Across all media, whether painting, sculpture or sequined flags, the work is steeped in the symbolism of the spiritual Vodou religion – a possessive belief system based on West African ancestral worship, Catholicism, Islam and European Folklore.  Getting to grips with the complexity of the imagery and historical contexts of the work is no mean feat but they are organised chronologically across the Contemporary’s four main galleries and grouped into ‘movements’ to soften the challenge.

 

However, it is perfectly possible to enjoy the works at their aesthetic face value if time and patience are scarce. The paintings are intensely colourful, the intricacies of the sequined flags shimmer alluringly while steel sculptures leer hauntingly.

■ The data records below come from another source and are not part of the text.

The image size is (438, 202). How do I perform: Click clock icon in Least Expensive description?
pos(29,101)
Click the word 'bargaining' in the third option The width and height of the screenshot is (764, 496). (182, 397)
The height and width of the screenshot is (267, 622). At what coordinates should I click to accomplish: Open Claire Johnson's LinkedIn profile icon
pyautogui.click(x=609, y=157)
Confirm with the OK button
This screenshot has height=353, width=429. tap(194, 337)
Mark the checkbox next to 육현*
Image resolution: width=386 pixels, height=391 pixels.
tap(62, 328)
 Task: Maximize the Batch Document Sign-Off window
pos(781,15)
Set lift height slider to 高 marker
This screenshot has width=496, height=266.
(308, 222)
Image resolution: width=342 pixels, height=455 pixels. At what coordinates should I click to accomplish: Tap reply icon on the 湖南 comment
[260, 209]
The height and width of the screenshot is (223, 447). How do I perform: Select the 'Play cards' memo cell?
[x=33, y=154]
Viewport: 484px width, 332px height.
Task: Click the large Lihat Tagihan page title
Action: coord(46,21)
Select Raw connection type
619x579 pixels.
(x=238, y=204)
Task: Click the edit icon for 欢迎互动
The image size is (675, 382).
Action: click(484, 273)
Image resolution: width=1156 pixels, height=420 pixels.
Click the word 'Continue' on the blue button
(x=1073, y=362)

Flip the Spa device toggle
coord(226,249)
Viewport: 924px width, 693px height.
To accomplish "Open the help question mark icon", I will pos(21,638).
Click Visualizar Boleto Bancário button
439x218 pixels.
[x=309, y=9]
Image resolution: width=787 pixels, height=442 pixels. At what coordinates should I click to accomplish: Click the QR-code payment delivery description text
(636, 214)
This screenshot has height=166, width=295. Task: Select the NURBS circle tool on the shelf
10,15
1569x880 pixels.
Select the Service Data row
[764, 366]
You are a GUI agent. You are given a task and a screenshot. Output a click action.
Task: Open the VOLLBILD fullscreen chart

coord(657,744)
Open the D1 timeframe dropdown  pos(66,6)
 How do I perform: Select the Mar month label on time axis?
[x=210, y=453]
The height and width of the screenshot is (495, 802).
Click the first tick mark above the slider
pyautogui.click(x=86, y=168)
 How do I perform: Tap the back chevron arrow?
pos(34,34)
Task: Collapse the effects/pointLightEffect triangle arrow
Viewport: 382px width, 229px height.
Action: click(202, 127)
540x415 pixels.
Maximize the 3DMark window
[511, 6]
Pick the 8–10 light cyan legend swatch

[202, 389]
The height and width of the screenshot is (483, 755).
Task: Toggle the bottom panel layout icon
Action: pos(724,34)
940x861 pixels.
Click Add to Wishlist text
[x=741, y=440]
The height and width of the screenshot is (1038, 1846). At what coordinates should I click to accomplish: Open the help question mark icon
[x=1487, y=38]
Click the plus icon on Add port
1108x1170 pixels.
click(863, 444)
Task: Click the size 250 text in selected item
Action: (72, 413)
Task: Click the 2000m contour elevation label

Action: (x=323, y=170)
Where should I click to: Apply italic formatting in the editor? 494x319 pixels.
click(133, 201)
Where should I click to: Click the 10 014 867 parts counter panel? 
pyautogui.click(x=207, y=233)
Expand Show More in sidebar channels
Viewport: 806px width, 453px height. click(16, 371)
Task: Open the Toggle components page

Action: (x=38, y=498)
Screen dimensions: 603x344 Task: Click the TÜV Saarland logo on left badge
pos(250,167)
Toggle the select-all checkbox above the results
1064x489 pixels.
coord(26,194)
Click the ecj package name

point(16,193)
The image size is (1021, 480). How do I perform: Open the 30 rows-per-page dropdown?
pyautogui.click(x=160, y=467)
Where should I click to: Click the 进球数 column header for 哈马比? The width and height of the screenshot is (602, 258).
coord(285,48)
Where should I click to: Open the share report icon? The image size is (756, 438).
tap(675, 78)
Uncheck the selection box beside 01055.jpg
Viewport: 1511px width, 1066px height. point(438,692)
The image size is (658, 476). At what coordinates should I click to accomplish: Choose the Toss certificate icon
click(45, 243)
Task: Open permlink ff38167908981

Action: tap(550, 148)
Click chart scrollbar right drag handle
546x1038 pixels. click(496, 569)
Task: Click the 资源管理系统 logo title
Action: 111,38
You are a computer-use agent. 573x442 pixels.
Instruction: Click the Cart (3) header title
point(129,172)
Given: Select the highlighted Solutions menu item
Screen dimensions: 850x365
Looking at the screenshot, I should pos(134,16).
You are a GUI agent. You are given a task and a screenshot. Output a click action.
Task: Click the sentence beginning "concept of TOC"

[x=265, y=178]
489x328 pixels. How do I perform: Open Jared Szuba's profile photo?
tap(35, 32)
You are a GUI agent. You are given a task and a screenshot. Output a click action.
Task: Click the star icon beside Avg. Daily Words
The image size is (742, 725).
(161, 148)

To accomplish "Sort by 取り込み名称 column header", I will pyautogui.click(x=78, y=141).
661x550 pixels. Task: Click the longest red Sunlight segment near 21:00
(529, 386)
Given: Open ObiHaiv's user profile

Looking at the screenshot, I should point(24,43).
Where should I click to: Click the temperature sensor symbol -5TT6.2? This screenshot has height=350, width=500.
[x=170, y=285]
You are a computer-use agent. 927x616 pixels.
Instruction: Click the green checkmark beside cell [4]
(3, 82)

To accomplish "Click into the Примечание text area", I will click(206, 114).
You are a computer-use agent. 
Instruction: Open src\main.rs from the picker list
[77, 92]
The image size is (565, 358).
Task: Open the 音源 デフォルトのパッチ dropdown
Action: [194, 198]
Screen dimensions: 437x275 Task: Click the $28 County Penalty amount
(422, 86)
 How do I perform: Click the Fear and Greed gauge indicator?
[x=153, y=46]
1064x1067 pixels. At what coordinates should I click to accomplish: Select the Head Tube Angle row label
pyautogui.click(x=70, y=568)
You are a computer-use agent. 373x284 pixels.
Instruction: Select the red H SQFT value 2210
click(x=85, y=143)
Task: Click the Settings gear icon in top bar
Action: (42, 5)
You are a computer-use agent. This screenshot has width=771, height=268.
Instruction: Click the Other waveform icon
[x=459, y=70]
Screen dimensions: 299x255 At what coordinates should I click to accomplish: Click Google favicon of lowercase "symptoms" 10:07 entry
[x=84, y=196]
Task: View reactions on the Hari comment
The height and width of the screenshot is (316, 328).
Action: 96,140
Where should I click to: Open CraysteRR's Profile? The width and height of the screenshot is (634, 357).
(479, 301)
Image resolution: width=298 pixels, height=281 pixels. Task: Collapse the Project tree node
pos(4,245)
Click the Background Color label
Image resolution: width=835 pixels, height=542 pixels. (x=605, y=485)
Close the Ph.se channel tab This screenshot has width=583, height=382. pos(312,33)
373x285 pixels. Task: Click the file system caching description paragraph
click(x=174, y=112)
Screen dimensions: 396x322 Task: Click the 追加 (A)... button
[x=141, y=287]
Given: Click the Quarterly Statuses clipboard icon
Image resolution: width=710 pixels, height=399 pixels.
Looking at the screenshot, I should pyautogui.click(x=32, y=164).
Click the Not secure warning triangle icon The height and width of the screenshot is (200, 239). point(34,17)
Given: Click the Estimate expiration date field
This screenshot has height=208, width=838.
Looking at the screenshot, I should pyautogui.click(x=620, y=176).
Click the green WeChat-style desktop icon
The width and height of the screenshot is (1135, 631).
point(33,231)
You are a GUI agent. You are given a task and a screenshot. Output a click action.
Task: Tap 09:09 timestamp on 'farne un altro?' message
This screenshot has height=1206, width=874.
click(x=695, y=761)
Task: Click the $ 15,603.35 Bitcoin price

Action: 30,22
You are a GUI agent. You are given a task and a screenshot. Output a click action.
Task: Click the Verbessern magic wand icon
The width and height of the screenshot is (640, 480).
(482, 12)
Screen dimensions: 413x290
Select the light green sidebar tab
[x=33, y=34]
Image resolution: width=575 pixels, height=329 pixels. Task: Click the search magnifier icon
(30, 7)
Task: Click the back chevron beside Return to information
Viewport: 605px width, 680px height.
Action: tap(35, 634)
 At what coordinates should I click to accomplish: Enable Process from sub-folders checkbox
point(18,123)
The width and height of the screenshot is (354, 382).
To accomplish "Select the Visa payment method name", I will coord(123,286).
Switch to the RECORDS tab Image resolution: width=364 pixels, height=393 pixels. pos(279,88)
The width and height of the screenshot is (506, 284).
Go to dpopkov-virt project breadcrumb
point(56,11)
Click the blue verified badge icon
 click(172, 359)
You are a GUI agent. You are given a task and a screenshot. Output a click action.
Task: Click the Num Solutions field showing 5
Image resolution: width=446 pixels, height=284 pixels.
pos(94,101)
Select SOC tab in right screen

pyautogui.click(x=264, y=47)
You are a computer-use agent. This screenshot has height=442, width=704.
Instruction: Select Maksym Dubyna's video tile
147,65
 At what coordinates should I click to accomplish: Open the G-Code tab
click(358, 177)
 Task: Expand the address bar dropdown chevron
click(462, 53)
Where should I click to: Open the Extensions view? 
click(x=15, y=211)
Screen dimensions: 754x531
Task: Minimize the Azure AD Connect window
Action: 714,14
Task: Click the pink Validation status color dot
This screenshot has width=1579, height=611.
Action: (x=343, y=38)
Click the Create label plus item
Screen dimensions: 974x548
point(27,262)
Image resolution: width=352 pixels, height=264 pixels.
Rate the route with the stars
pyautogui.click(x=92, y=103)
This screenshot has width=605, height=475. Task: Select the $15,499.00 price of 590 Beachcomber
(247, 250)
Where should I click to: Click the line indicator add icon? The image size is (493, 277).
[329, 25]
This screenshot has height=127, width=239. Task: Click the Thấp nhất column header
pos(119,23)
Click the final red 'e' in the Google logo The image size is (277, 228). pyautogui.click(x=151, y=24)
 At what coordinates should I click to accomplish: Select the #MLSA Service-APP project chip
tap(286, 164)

There is a richness that really excites and intrigues; Haitian art has a truly unique personality and it is refreshing to see our local, international gallery step outside of the euro-centric comfort zones of art. It would be nice to say that all those thoughts of slave brutality, poverty and disaster associated with the island can be put aside, but these form the vital backdrop before which the images and objects play. These grave facts are the depth and success of the exhibition.  Gaining independence seems to be the extent of Haiti’s good fortune, of which the country’s economic segregation has caused deepening poverty.

 

Often the more popular Haitian artwork is said to have a ‘naive’ quality that art collectors and dealers also seem to find attractive. That the work lacks perspective and realism in its technique is not to say that the artists themselves are lacking in the skills to deliver it. It is worth mentioning that although Haiti does have a strong culture of keeping skills in the family and teaching them down the generations, many of the artists in this show did have a formal art school education.

 

Either the artists prefer to express themselves in a style more akin to their heritage, or the art world is comfortable in its preconceptions of Haiti being a savage, backward nation,  the exhibited work’s style is as such validated by this attitude. The latter notion may seem cynical but, in truth, all artists work for a living – who can blame them for recognising where the money is and producing pieces that will sell, especially in an economy as unstable as Haiti’s?

 

The curatorship at Nottingham Contemporary for this show claims to “reflect the richness of Haitian history and culture” but the typical aspects of Vodou feature quite heavily and it doesn’t feel like it delves deeply into the soul of Haitian culture. It is the sculptures from the Atis Rezistans movement which engage with a larger audience and give this show its true social significance. The pieces by Andre Eugene and Jean Herard Celeur are exemplary of what is currently emerging from the scrapyards of the Grand Rue (the main road through downtown Port au Prince to La Cimetière and Carrefour). Since the earthquake in 2010 caused many industries to collapse, the art market included, people have been obligated to reinvent their lives in more creative ways, and this work reflects well on that.

 

If you are looking for challenging artwork with an engaging socio-political context, Kafou is certainly the exhibition for you. There is plenty of information on the walls to help you to decipher the basic codes within Haitian Vodou as well as free Spot Talks for individual galleries on offer.

 

In a broader sense, this exhibition addresses the commercial aspects of a creative ‘industry’ and how economic mechanisms drive, push or pull artists in certain directions. There is a lot to think about here, but you have got until 6th January to see it.